Le grand emprunt viendra bousculer les équilibres du budget
20 octobre 2009
Le projet de loi de finances pour 2010, examiné à partir d'aujourd'hui par les députés, sera pourtant bientôt dépassé, puisqu'il ne tient pas compte du futur grand emprunt. Ce n'est en effet que le mois prochain que la commission présidée par les anciens premiers ministres Alain Juppé (UMP) et Michel Rocard (PS) rendra ses conclusions. Or le montant et les modalités de cet emprunt national impacteront bien évidemment le déficit budgétaire et la dette de l'État.

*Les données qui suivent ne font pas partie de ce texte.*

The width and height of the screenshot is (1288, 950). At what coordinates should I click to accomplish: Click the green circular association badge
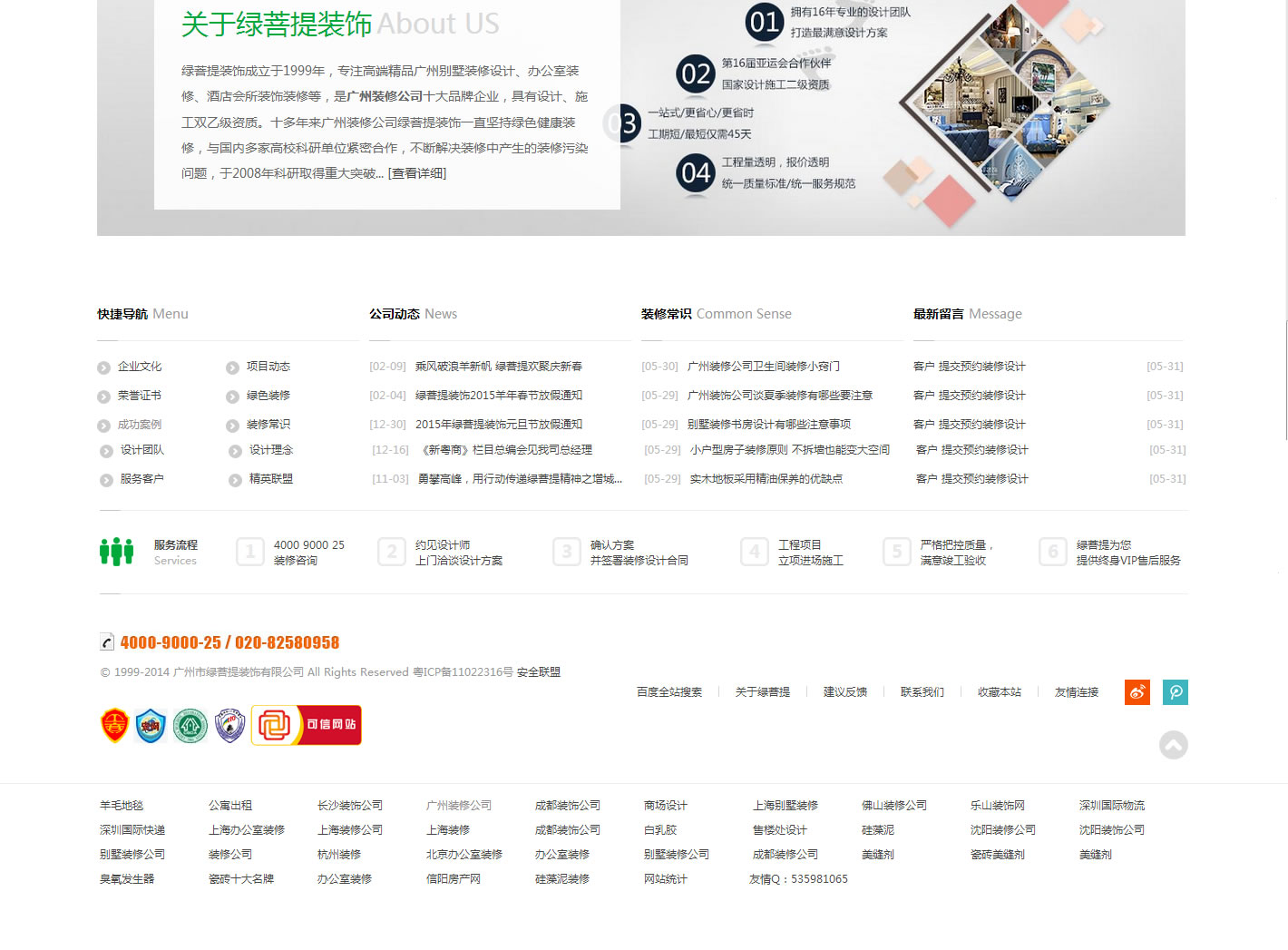pos(190,726)
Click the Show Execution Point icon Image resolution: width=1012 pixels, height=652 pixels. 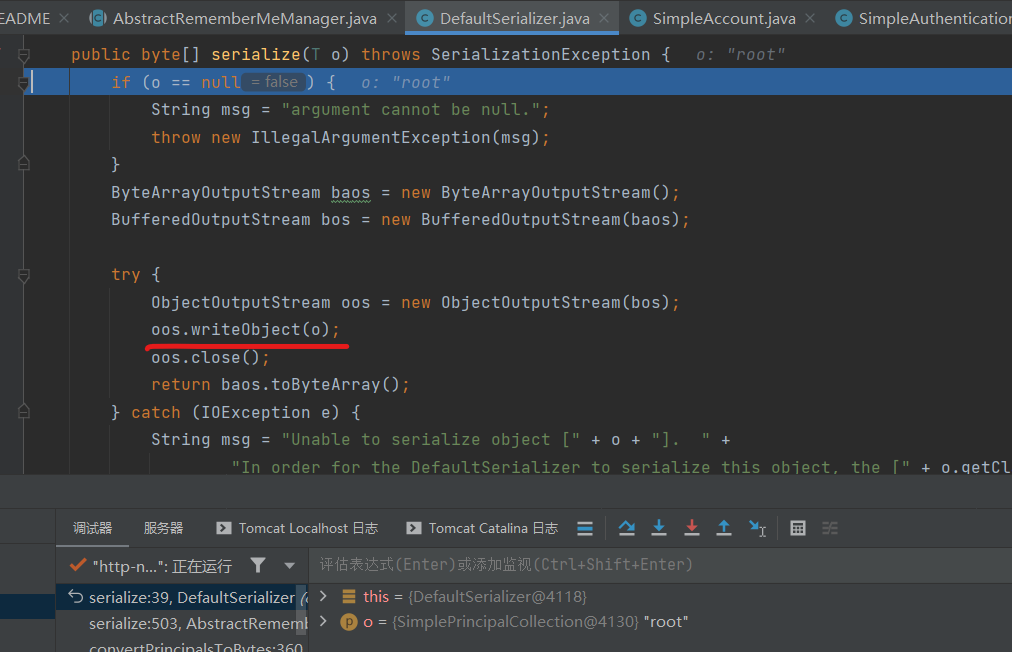585,528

Hier, dans un entretien au quotidien Les Échos, Michel Rocard a précisé que, selon lui, "l'emprunt ne devra pas être trop supérieur à 30 milliards d'euros". Des propos qui font écho à ceux d'Alain Juppé, qui avait auparavant demandé de ne "pas charger la barque de plus de 20 à 25 milliards par an, d'où l'idée peut-être de faire plusieurs tranches annuelles". Quoi qu'il en soit, pour l'ancien premier ministre de Jacques Chirac, "100 milliards d'euros" constitueraient "un maximum". Reste à déterminer en-dessous de quel seuil cet emprunt national, solennellement annoncé par Nicolas Sarkozy en juin dernier, devant le Parlement réuni en congrès à Versailles, perdrait toute signification. "Si le grand emprunt devient un tout petit emprunt, on aura raté une occasion historique", a d'ores et déjà prévenu Henri Guaino, conseiller spécial de Nicolas Sarkozy, sans toutefois avancer de chiffre.
Mais Alain Juppé et Michel Rocard partagent le souci de ne pas dévaloriser la qualité de la signature de la France, qui lui permet aujourd'hui d'emprunter sur les marchés financiers à des taux avantageux. Hors futur grand emprunt, les émissions de dette à moyen et long terme sont de toute façon estimées l'an prochain à 175 milliards d'euros. Enfin, l'ancien premier ministre de François Mitterrand a qualifié de "pas raisonnable" l'éventualité de lever cet emprunt national auprès du grand public car "il faudrait majorer de 1,5% la rémunération des souscripteurs pour être sûr du succès de l'opération". Ce choix démarquerait l'emprunt Sarkozy des grands emprunts historiques – Pinay (1952 et 1958), Ramadier (1956), Giscard d'Estaing (1973), Barre (1977) ou Balladur (1993) – qui ont toujours eu une visée politique : mesurer l'adhésion des Français à une politique.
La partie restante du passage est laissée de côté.